Lutero nos dijo hace muchos años, que nadie necesitaba de indicarle cómo creer.
Se estaban poniendo las bases y motivaciones para que nadie le creyera.
Nada a nadie. Que cada quien afirmara lo que le pegara la gana, con libertad absoluta.
A eso se le llamó libre examen que pegó tan fuerte que llegó a ser inspirador de los principios que propagó la Revolución Francesa, que tuvo su episodio de presentación espectacular en 1789.
De inmediato el liberalismo se propuso derrumbar los imperios, las monarquías; desconocer las bases sobre las que sustentan la revelación divina; desconocer a la Iglesia, con toda su jerarquía, su enseñanza como guía de los creyentes y las autoridades comenzaron a ejercer el veto para que los asuntos de gobierno y de orientación, entraran a un país.
En nombre de la libertad se cancelaban algunas libertades.
De diversas maneras la Iglesia se encerró frente a estos postulados liberales, y hasta se llegó a prohibir, para Italia, la participación en política, golpeando así a la democracia en tiempos del Papa Pío IX (1846-1878).
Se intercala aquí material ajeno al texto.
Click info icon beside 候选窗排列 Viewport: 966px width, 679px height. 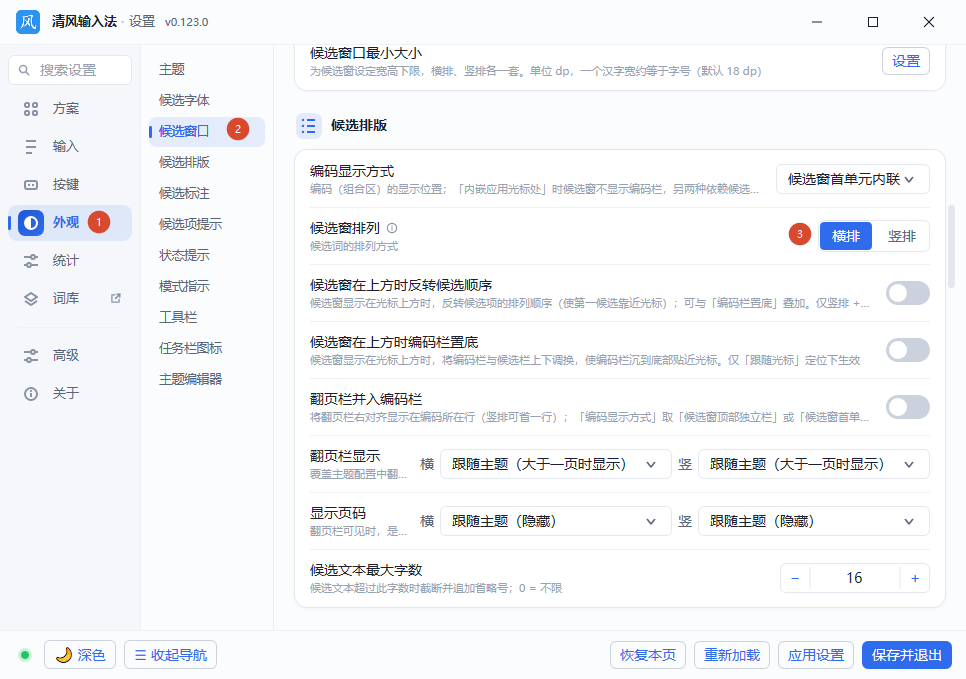(x=392, y=228)
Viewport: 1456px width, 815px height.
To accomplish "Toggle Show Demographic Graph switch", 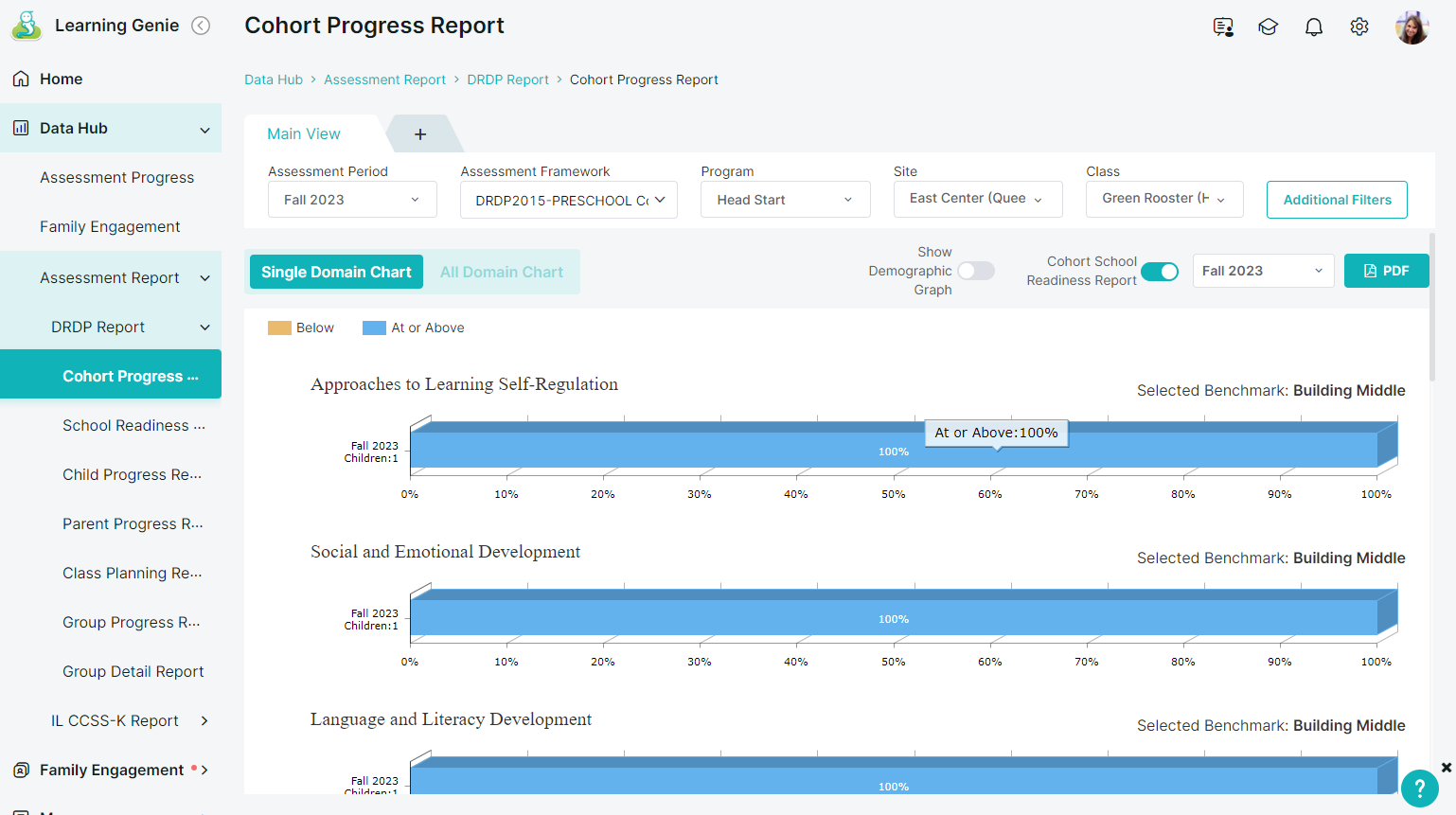I will click(976, 271).
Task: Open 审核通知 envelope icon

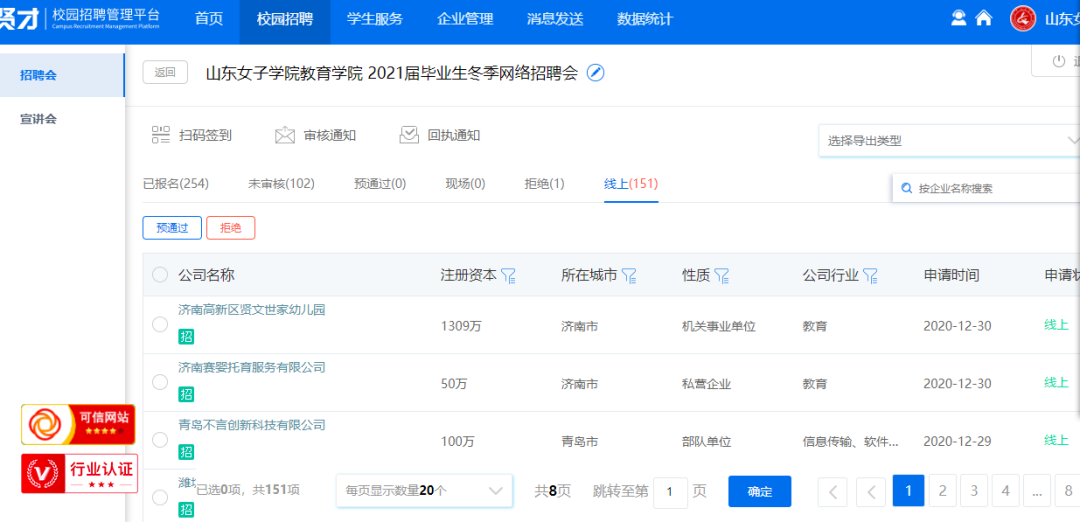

No obstante, lo anterior, la Iglesia nunca vio bien la desobediencia a la autoridad de los Estados.
A partir de la Reforma protestante del siglo XVI, la Iglesia Católica transitó por caminos escabrosos, entre polémicas y enfrentamientos con autoridades civiles e intelectuales de las respectivas épocas.
Se desarrollan novelas de un lado y de otro. Se invita a que cada quien crea lo que quiera, sin fundamento ni raíz macizos.
Estos enredos son una invitación a discernir, a pensar con cuidado y a saber seguir orientaciones que den seguridad con relación a la formación de una fe adulta.
No nos debe guiar cualquier tota información.
Tenemos que valorizar la lectura, el periódico escrito, las bibliotecas públicas y familiares; la enseñanza científica frente a charlatanes que abundan en las tribunas de los medios de comunicación social.
Es bueno el consejo de Machado, cuando expresa: “¿tu verdad, la mía? No, vamos juntos a encontrarla”.